Initially I was confused: how could SA’s highest labour court decide that subordinate agreements trumped the crucial Labour Relations Act (LRA)?

Read the judgment

The man who tested this issue, Leon Appels, is a teacher in Klerksdorp. During 2016 he applied for the position of principal at his school. When he was not appointed, he raised a grievance, and when that was not resolved, he referred his dispute to the Education Labour Relations Council (ELRC).

The LRA says that if an employee wants to refer an alleged unfair labour practice for consideration, it must be done within 90 days of the date on which the employee became aware of the event complained about.

When Appels referred his dispute to the ELRC he did so on about the 82nd day. Though it sounds as though he filed in good time, there was a problem. The ELRC’s constitution says a dispute involving promotions must be referred within 30 days from the date on which the employee became aware of the final decision.

Which deadline applied? The ELRC said all was not lost and that Appels should apply for condonation of the late referral of his dispute. Appels refused, saying he met the LRA deadlines and needed no condonation. He also asked the labour court for an order declaring that the ELRC’s 30-day deadline was of no force because it conflicted with the LRA’s 90 days. He argued that the ELRC’s rules ‘cannot vary the timeframe’ of the LRA.

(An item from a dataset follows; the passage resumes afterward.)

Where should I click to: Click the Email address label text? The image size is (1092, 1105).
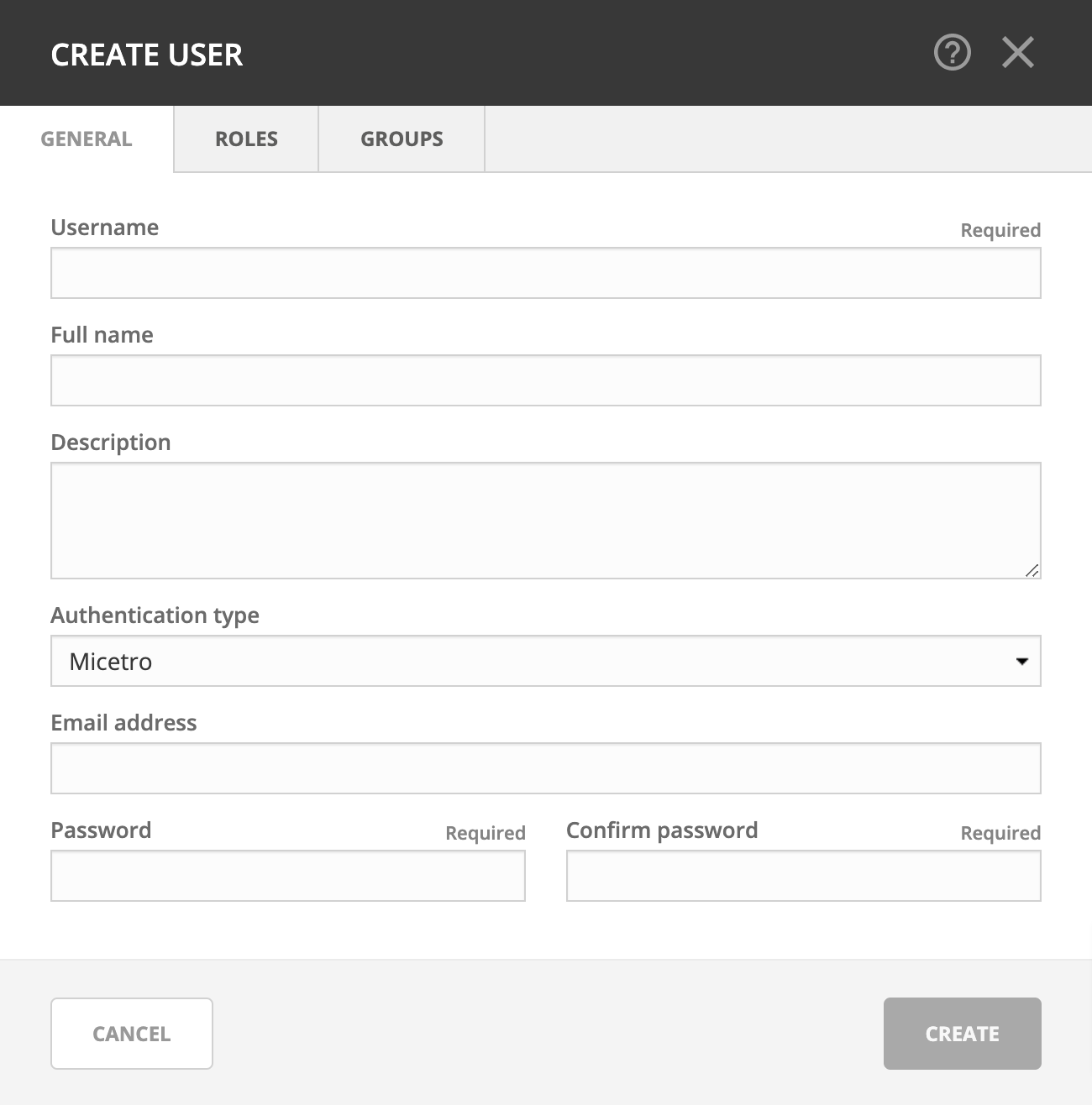click(x=123, y=723)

Labour court judge Andre van Niekerk disagreed with that argument. He said the LRA allowed binding collective agreements and that the ELRC’s time limits applied to Appels. Bargaining councils like the ELRC had to act within the confines of the empowering legislation (the LRA), but there was nothing in the LRA stipulating that the bargaining council could not deviate from the timeframe of the LRA.

Appels tried again, this time asking the labour appeal court for its view.

The ELRC argued that a bargaining council could establish its own dispute resolution procedures, including its own deadlines, and that a ‘distinction should be drawn between a right and a procedure to enforce that right’. Where the LRA prescribed a time frame this related to ‘procedure’ and not to the substantive right to have the matter heard.

The appeal court agreed and accepted the reasons behind the ELRC’s 30-day deadline. It was in the best interests of learners that disputes about promotion be resolved as quickly as possible. A promotion dispute meant there was a vacancy that had to be filled. For the person who got the job there was a change in salary and relocation was often involved. If a dispute were successful it would mean reversals of all these things with serious consequences for everyone concerned including the learners.

The judges said it was true that subordinate legislation like the council’s rules was ‘always subject to the empowering legislation’, here the LRA, and the subordinate legislation could not take away any rights in the empowering law. Here, however, that ‘right’ was the right not ‘to be a victim of unfair labour practice’. The process was a different issue. If the council had not laid down its own rules then the 90 days of the LRA would apply. Shortening the deadline to speed up resolution of promotion disputes did not take away the core right of Appels or someone in a similar position to be heard.

So now I get it; I hope Appels, along with other employees and employers whose bargaining councils have their own procedural rules, does too. And Appels’s promotion dispute might yet be heard: dismissal of his appeal means the original judgment – giving him 14 days to apply for late condonation – still stands.